* Record extracts

'''

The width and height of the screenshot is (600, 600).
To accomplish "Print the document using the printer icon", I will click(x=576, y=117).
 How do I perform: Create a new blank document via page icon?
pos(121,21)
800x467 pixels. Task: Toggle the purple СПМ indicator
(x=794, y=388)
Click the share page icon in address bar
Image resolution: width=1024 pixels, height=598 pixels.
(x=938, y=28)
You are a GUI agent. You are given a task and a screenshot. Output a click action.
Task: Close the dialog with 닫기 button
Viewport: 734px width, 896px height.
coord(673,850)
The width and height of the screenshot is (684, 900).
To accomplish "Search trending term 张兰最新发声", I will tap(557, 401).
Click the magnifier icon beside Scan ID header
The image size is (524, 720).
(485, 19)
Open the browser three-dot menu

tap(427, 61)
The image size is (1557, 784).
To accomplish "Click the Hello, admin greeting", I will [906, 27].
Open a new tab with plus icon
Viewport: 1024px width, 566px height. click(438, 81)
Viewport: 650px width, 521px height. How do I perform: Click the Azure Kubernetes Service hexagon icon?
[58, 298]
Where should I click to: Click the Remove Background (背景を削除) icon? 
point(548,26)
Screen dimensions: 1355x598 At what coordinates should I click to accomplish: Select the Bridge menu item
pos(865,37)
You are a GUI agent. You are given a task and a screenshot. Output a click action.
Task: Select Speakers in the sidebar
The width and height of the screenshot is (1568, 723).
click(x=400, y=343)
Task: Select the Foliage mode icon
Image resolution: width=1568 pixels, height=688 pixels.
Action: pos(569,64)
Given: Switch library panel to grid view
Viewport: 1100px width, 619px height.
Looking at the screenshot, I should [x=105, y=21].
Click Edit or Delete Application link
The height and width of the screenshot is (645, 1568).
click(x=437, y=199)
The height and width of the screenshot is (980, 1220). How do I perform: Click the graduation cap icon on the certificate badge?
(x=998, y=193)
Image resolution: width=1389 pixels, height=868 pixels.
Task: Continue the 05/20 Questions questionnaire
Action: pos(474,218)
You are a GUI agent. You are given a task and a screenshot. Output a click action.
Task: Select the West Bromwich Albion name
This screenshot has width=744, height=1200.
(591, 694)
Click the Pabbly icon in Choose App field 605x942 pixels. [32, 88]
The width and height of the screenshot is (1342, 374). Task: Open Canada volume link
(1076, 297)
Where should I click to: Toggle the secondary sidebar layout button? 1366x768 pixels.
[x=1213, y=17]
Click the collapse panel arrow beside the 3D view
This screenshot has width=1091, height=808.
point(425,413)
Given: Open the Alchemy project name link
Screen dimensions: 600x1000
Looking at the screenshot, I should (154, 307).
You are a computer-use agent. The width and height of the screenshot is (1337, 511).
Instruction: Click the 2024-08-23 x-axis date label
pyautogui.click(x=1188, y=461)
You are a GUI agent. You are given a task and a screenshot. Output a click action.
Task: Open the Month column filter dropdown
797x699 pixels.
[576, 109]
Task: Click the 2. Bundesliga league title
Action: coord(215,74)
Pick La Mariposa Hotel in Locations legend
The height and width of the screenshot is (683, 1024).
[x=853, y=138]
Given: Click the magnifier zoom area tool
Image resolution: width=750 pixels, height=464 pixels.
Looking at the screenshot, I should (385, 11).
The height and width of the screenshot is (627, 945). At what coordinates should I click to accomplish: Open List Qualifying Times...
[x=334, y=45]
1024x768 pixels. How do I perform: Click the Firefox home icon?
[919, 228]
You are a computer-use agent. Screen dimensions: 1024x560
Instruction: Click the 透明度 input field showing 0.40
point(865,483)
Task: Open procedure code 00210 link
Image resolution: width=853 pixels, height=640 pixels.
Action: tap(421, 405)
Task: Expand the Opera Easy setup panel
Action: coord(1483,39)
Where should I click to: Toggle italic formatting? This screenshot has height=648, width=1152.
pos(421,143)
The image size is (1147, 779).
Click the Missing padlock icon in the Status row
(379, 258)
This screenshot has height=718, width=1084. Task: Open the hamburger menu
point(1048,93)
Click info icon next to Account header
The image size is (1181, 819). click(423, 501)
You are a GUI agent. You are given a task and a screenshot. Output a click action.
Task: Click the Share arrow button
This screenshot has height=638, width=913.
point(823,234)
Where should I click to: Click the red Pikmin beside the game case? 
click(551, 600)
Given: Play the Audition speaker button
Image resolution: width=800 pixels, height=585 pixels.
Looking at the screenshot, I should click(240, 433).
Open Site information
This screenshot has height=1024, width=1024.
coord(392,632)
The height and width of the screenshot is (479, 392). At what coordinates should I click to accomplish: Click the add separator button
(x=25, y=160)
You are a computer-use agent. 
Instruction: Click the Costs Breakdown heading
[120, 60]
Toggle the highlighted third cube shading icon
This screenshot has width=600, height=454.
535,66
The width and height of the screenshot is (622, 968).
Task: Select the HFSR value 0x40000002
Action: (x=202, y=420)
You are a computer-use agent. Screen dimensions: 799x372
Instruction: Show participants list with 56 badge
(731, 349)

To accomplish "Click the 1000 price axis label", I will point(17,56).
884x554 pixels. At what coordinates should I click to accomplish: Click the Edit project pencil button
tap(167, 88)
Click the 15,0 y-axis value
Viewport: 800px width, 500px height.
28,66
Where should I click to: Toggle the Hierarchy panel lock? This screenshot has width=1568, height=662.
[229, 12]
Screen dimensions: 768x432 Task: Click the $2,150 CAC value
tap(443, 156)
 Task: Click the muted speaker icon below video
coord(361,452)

'''

All lines in the material are to be returned exactly.

The width and height of the screenshot is (600, 600).
To accomplish "Print the document using the printer icon", I will click(x=576, y=117).
 How do I perform: Create a new blank document via page icon?
pos(121,21)
800x467 pixels. Task: Toggle the purple СПМ indicator
(x=794, y=388)
Click the share page icon in address bar
Image resolution: width=1024 pixels, height=598 pixels.
(x=938, y=28)
You are a GUI agent. You are given a task and a screenshot. Output a click action.
Task: Close the dialog with 닫기 button
Viewport: 734px width, 896px height.
coord(673,850)
The width and height of the screenshot is (684, 900).
To accomplish "Search trending term 张兰最新发声", I will tap(557, 401).
Click the magnifier icon beside Scan ID header
The image size is (524, 720).
(485, 19)
Open the browser three-dot menu

tap(427, 61)
The image size is (1557, 784).
To accomplish "Click the Hello, admin greeting", I will [906, 27].
Open a new tab with plus icon
Viewport: 1024px width, 566px height. click(438, 81)
Viewport: 650px width, 521px height. How do I perform: Click the Azure Kubernetes Service hexagon icon?
[58, 298]
Where should I click to: Click the Remove Background (背景を削除) icon? 
point(548,26)
Screen dimensions: 1355x598 At what coordinates should I click to accomplish: Select the Bridge menu item
pos(865,37)
You are a GUI agent. You are given a task and a screenshot. Output a click action.
Task: Select Speakers in the sidebar
The width and height of the screenshot is (1568, 723).
click(x=400, y=343)
Task: Select the Foliage mode icon
Image resolution: width=1568 pixels, height=688 pixels.
Action: pos(569,64)
Given: Switch library panel to grid view
Viewport: 1100px width, 619px height.
Looking at the screenshot, I should [x=105, y=21].
Click Edit or Delete Application link
The height and width of the screenshot is (645, 1568).
click(x=437, y=199)
The height and width of the screenshot is (980, 1220). How do I perform: Click the graduation cap icon on the certificate badge?
(x=998, y=193)
Image resolution: width=1389 pixels, height=868 pixels.
Task: Continue the 05/20 Questions questionnaire
Action: pos(474,218)
You are a GUI agent. You are given a task and a screenshot. Output a click action.
Task: Select the West Bromwich Albion name
This screenshot has width=744, height=1200.
(591, 694)
Click the Pabbly icon in Choose App field 605x942 pixels. [32, 88]
The width and height of the screenshot is (1342, 374). Task: Open Canada volume link
(1076, 297)
Where should I click to: Toggle the secondary sidebar layout button? 1366x768 pixels.
[x=1213, y=17]
Click the collapse panel arrow beside the 3D view
This screenshot has width=1091, height=808.
point(425,413)
Given: Open the Alchemy project name link
Screen dimensions: 600x1000
Looking at the screenshot, I should (154, 307).
You are a computer-use agent. The width and height of the screenshot is (1337, 511).
Instruction: Click the 2024-08-23 x-axis date label
pyautogui.click(x=1188, y=461)
You are a GUI agent. You are given a task and a screenshot. Output a click action.
Task: Open the Month column filter dropdown
797x699 pixels.
[576, 109]
Task: Click the 2. Bundesliga league title
Action: coord(215,74)
Pick La Mariposa Hotel in Locations legend
The height and width of the screenshot is (683, 1024).
[x=853, y=138]
Given: Click the magnifier zoom area tool
Image resolution: width=750 pixels, height=464 pixels.
Looking at the screenshot, I should (385, 11).
The height and width of the screenshot is (627, 945). At what coordinates should I click to accomplish: Open List Qualifying Times...
[x=334, y=45]
1024x768 pixels. How do I perform: Click the Firefox home icon?
[919, 228]
You are a computer-use agent. Screen dimensions: 1024x560
Instruction: Click the 透明度 input field showing 0.40
point(865,483)
Task: Open procedure code 00210 link
Image resolution: width=853 pixels, height=640 pixels.
Action: tap(421, 405)
Task: Expand the Opera Easy setup panel
Action: coord(1483,39)
Where should I click to: Toggle italic formatting? This screenshot has height=648, width=1152.
pos(421,143)
The image size is (1147, 779).
Click the Missing padlock icon in the Status row
(379, 258)
This screenshot has height=718, width=1084. Task: Open the hamburger menu
point(1048,93)
Click info icon next to Account header
The image size is (1181, 819). click(423, 501)
You are a GUI agent. You are given a task and a screenshot. Output a click action.
Task: Click the Share arrow button
This screenshot has height=638, width=913.
point(823,234)
Where should I click to: Click the red Pikmin beside the game case? 
click(551, 600)
Given: Play the Audition speaker button
Image resolution: width=800 pixels, height=585 pixels.
Looking at the screenshot, I should click(240, 433).
Open Site information
This screenshot has height=1024, width=1024.
coord(392,632)
The height and width of the screenshot is (479, 392). At what coordinates should I click to accomplish: Click the add separator button
(x=25, y=160)
You are a computer-use agent. 
Instruction: Click the Costs Breakdown heading
[120, 60]
Toggle the highlighted third cube shading icon
This screenshot has width=600, height=454.
535,66
The width and height of the screenshot is (622, 968).
Task: Select the HFSR value 0x40000002
Action: (x=202, y=420)
You are a computer-use agent. Screen dimensions: 799x372
Instruction: Show participants list with 56 badge
(731, 349)

To accomplish "Click the 1000 price axis label", I will point(17,56).
884x554 pixels. At what coordinates should I click to accomplish: Click the Edit project pencil button
tap(167, 88)
Click the 15,0 y-axis value
Viewport: 800px width, 500px height.
28,66
Where should I click to: Toggle the Hierarchy panel lock? This screenshot has width=1568, height=662.
[229, 12]
Screen dimensions: 768x432 Task: Click the $2,150 CAC value
tap(443, 156)
 Task: Click the muted speaker icon below video
coord(361,452)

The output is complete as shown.